Problem requirements: Make a word-for-word copy of the entries below from their first line through the line with "Посоветовать (271, 62)", and add nothing.

* * *

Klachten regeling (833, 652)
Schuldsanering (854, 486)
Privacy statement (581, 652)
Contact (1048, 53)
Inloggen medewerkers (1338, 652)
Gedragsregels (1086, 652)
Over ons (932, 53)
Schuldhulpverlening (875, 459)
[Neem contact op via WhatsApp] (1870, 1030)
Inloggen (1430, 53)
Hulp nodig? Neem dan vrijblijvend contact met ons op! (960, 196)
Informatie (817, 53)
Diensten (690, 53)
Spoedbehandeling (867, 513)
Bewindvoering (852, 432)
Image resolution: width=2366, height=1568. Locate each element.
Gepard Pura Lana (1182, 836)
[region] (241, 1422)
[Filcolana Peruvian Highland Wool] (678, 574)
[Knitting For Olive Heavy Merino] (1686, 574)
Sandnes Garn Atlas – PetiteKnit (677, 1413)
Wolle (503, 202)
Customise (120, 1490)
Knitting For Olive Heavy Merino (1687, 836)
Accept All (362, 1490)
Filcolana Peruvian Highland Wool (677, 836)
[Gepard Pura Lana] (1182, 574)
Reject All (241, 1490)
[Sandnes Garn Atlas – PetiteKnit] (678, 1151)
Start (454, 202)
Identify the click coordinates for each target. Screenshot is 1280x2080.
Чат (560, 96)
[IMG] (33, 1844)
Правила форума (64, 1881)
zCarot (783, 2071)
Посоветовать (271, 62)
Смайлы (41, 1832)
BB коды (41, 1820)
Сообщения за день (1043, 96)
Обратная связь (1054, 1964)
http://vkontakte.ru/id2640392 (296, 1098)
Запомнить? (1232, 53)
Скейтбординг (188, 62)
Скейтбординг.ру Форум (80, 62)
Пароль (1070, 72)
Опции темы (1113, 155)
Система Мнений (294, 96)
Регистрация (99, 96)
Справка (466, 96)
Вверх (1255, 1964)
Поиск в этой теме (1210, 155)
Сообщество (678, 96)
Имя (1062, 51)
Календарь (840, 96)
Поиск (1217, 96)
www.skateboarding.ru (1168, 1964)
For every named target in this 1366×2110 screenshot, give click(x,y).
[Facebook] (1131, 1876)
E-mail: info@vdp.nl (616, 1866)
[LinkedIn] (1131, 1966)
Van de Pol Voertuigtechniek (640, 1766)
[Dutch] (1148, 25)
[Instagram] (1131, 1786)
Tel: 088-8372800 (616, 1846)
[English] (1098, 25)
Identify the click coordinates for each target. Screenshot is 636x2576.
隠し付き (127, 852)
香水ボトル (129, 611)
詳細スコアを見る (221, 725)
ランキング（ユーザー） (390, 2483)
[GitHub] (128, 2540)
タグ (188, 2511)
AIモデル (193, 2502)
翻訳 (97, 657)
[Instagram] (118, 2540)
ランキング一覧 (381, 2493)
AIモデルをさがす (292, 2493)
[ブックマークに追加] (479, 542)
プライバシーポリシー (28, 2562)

* * *

Your response:
Klachten regeling (833, 652)
Schuldsanering (854, 486)
Privacy statement (581, 652)
Contact (1048, 53)
Inloggen medewerkers (1338, 652)
Gedragsregels (1086, 652)
Over ons (932, 53)
Schuldhulpverlening (875, 459)
[Neem contact op via WhatsApp] (1870, 1030)
Inloggen (1430, 53)
Hulp nodig? Neem dan vrijblijvend contact met ons op! (960, 196)
Informatie (817, 53)
Diensten (690, 53)
Spoedbehandeling (867, 513)
Bewindvoering (852, 432)
Image resolution: width=2366, height=1568. Locate each element.
Gepard Pura Lana (1182, 836)
[region] (241, 1422)
[Filcolana Peruvian Highland Wool] (678, 574)
[Knitting For Olive Heavy Merino] (1686, 574)
Sandnes Garn Atlas – PetiteKnit (677, 1413)
Wolle (503, 202)
Customise (120, 1490)
Knitting For Olive Heavy Merino (1687, 836)
Accept All (362, 1490)
Filcolana Peruvian Highland Wool (677, 836)
[Gepard Pura Lana] (1182, 574)
Reject All (241, 1490)
[Sandnes Garn Atlas – PetiteKnit] (678, 1151)
Start (454, 202)
Identify the click coordinates for each target. Screenshot is 1280x2080.
Чат (560, 96)
[IMG] (33, 1844)
Правила форума (64, 1881)
zCarot (783, 2071)
Посоветовать (271, 62)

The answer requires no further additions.